7 Exercise 5: Test your knowledge

First, load the library stringr (or the entire tidyverse).

library(tidyverse)

We will work on real data in this exercise. But before that, we will test our regex on a simple “test” vector that contains hyperlinks of media outlets and webpages. So run this code and create a vector called “seitenURL” in your environment:

seitenURL <- c("https://www.bild.de", "https://www.kicker.at/sport", "http://www.mycoffee.net/fresh", "http://www1.neuegedanken.blog", "https://home.1und1.info/magazine/unterhaltung", "https://de.sputniknews.com/technik", "https://rp-online.de/nrw/staedte/geldern", "https://www.bzbasel.ch/limmattal/region-limmattal", "http://sportdeutschland.tv/wm-maenner-2019")

7.1 Task 1

Let’s get rid of the first part of the URL strings in our “seitenURL” vector, i.e., everything that comes before the name of the outlet (You will need to work with str_replace). Usually, this is some kind of version of “https://www.” or “http://www.” Try to make your pattern as versatile as possible! In a big data set, there will always be exceptions to the rule (e.g., “http://sportdeutschland.tv”), so try to match regex–i.e., types of characters instead of real characters–as often as you can!

7.2 Task 2

Using the seitenURL vector, try to get rid of the characters that follow the media outlet (e.g., “.de” or “.com”).

7.3 Task 3

Now download our newest data set from LRZ Sync and Share and load it into R as an object called “data”. It is a very reduced version of the original data set that I’ve worked with for a project. The data set investigates what kind of outlets and webpages are most often shared and engaged with on Twitter and Facebook. We have tracked every webpage, from big players like BILD to small, private blogs. However, this is a reduced version of my raw data.

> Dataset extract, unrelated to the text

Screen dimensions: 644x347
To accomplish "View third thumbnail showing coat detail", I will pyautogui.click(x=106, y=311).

The outlets are still hidden in the URLs, so we need to extract them first using the regex patterns that you’ve just created.

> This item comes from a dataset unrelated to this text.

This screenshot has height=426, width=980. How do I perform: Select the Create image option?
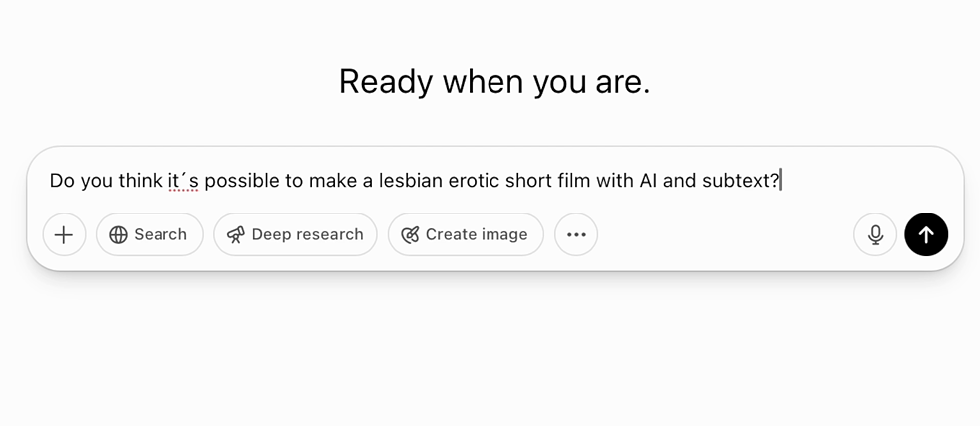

Use this command and adapt it with your patterns (it uses str_replace in combination with mutate):

data2 <- data %>%
  mutate(seitenURL = str_replace_all(seitenURL, "your https pattern here", "")) %>% 
  mutate(seitenURL = str_replace_all(seitenURL, "your .de/.com pattern here", "")) 

7.4 Task 4

The data set provides two additional, highly informative columns: “SeitenAnzahlTwitter” and “SeitenAnzahlFacebook”. These columns show the number of reactions (shares, likes, comments) for each URL. Having extracted the media outlets, let us examine which media outlet got the most engagement on Twitter and Facebook from all their URLs. Utilize your dplyr abilities to create an R object named “overview” that stores the summary statistic (remmeber group_by and summarize!) of the engagement on Twitter and Facebook per media outlet.

Next, arrange your “overview” data to reveal which media outlet creates the most engagement on Twitter. Do the same for Facebook.